A new film, Palestine 36, dramatises the harsh military measures used to crush the Arab Revolt of 1936–1939. Watching British soldiers blow up homes, punish entire villages, and carry out night raids inevitably evokes comparisons to tactics employed by the Israel Defence Forces (IDF) in illegally occupied territory of the State of Palestine. Many practices that Palestinians face today under illegal Israeli military occupation have deep roots in the British colonial counter-insurgency of the 1930s as shown in the film. [See the BPP webinar with Matthew Hughes, author of Britain’s Pacification of Palestine: the British Army, the Colonial State and the Arab Revolt, 1936-39 came out with Cambridge University Press in 2019, HERE]
British Counter-Insurgency in the 1936–1939 Arab Revolt
The Arab Revolt of 1936–39 was a mass uprising by Palestinian Arabs against British colonial rule and growing Zionist immigration – beginning as a strike it turned in phases into a full scale insurgency. As Matthew Hughes and Charles Andersons show, the revolt, particularly in its second phase, caused huge problems for the British. Much of the original literature on the revolt down played it and failed to capture the intensity of the rebellion. Evidence for the thesis that the revolt was significant comes clearly from the measures the British took to suppress it. The British waged an extensive counter-insurgency campaign marked by “a harsh repertoire of collective punishments and ‘dirty war’ tactics,” with little distinguishing rebels from the wider population and including the origins of the use of civilians as human shields. In response to the uprising, British forces dramatically escalated their presence – stationing up to 25,000 troops by late 1936 – many from the Black and Tans who had been brutally suppressing the Irish revolution. As Anderson notes, “the colonial authorities in Palestine operated according to a conception of collective guilt whereby broad segments of the population – towns, villages, urban quarters, whole cities – were held responsible” for any rebel activity nearby. This brutality began before the criminalising of the rebels, Kelly argues here:
Well before the British publicly adopted the strong criminological claim regarding the strike and rebellion, they adopted strong punitive measures against Arab villages. Their official reason for doing so was to recover illegal weapons and wanted men. In fact, as revealed in classified government reports, their intention was to frighten the rural population of the country, whom the British sought to discourage from joining the rebel bands. Unfortunately for the British, the “village search” policy failed to achieve its end. Instead, it leant credibility to the basic Arab critique of the mandate. This held that it was a superior force that paved the British path to Palestine in the first instance. The acts of violence required to sustain the British presence there only manifested what had been latent all along.
In practice, this criminalisation meant that entire communities were subjected to reprisals when insurgents struck.
British punitive tactics during the Great Revolt are recounted in detail in Matthew Hughes definitive study and some, including the use of Human Shields, are shown in Palestine 36.

• Tasks:
1. Could you condense the paragraph of the text on the Arab Revolt that begins "Well before the British publicly adopted" into a short bulleted list that keeps its main facts?
2. Will you write out everything in the text on the Arab Revolt from "In practice, this" down to "in Palestine 36.", word for word?
The lines that come next are from a different source.

• Information shown:
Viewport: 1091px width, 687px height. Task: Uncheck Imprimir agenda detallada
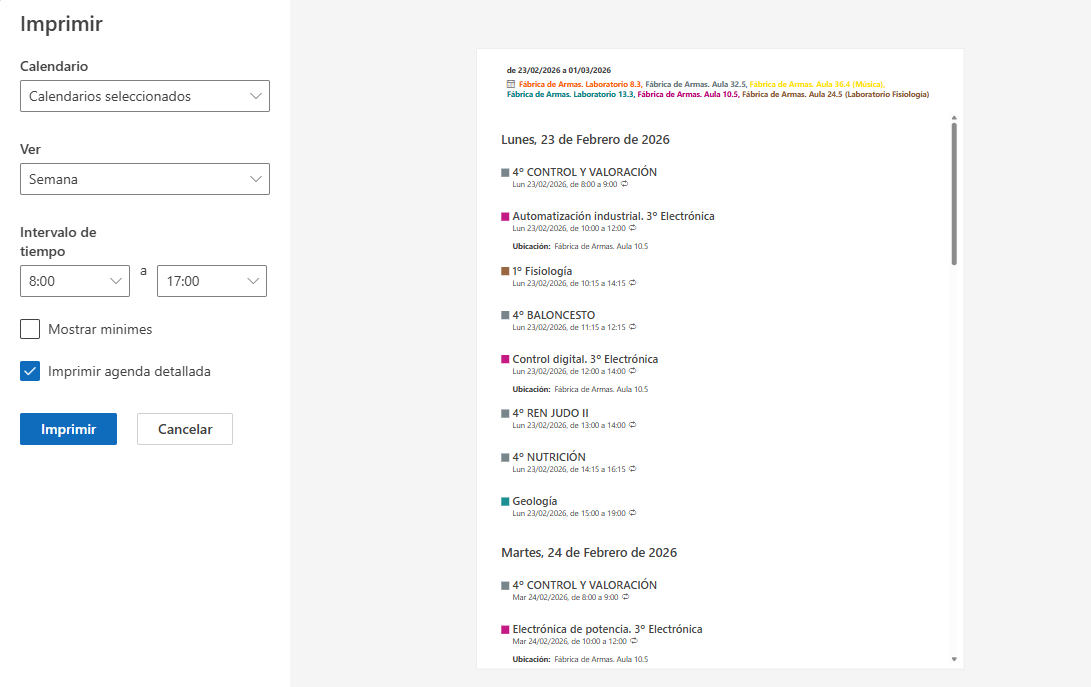(x=30, y=371)
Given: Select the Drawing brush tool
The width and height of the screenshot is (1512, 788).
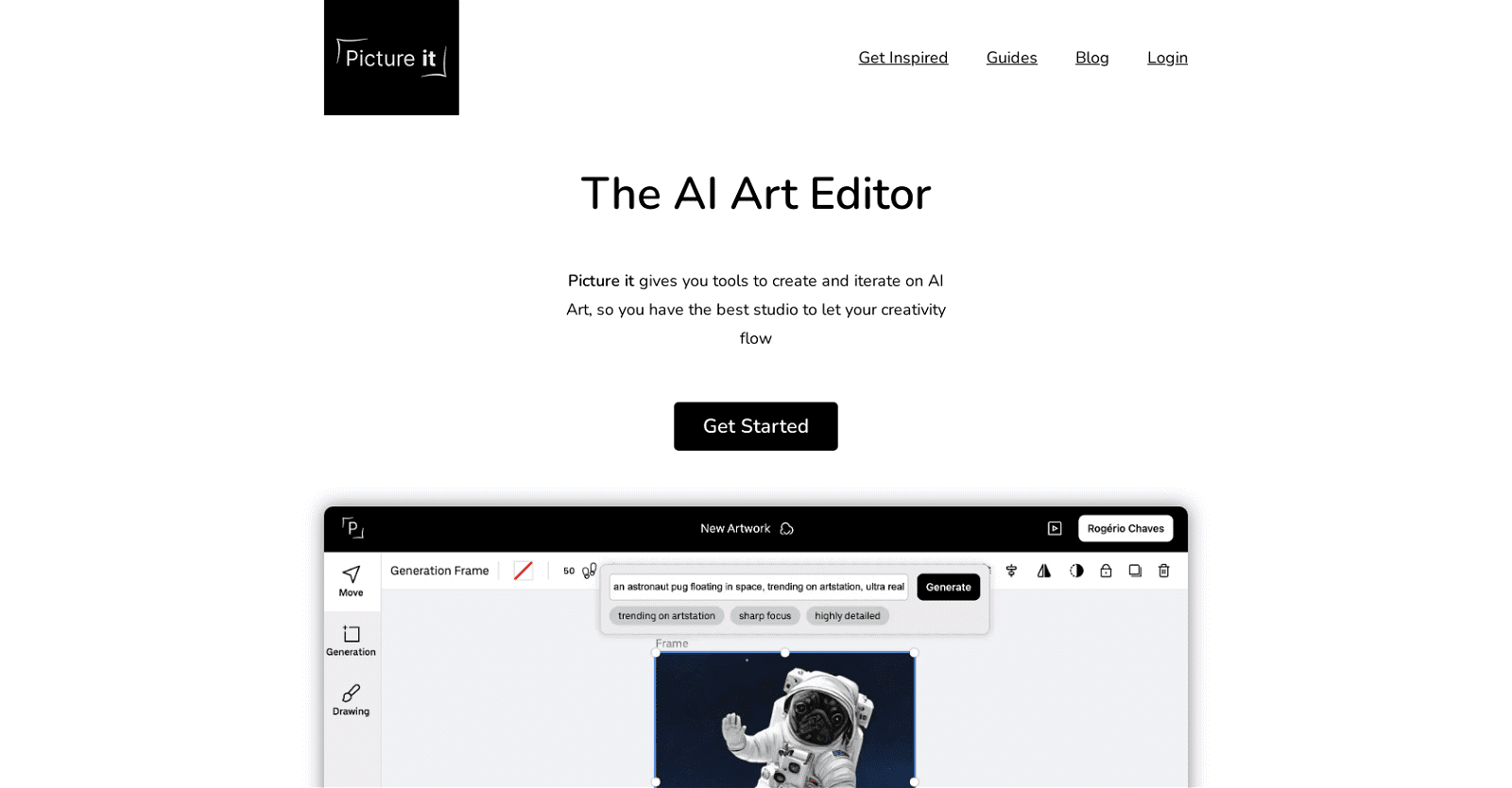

• Solutions for each task:
1.
- Before publicly taking up the strong criminological claim about the strike and rebellion, the British imposed strong punitive measures on Arab villages.
- Officially, the aim was to recover illegal weapons and wanted men.
- Classified government reports show the real aim was to frighten the rural population and discourage it from joining the rebel bands.
- The "village search" policy failed to achieve its end.
- Instead, it lent credibility to the Arab critique that superior force had paved the British path to Palestine. By this view, the violence needed to sustain the British presence only showed what had been latent all along.

2.
In practice, this criminalisation meant that entire communities were subjected to reprisals when insurgents struck.
British punitive tactics during the Great Revolt are recounted in detail in Matthew Hughes definitive study and some, including the use of Human Shields, are shown in Palestine 36.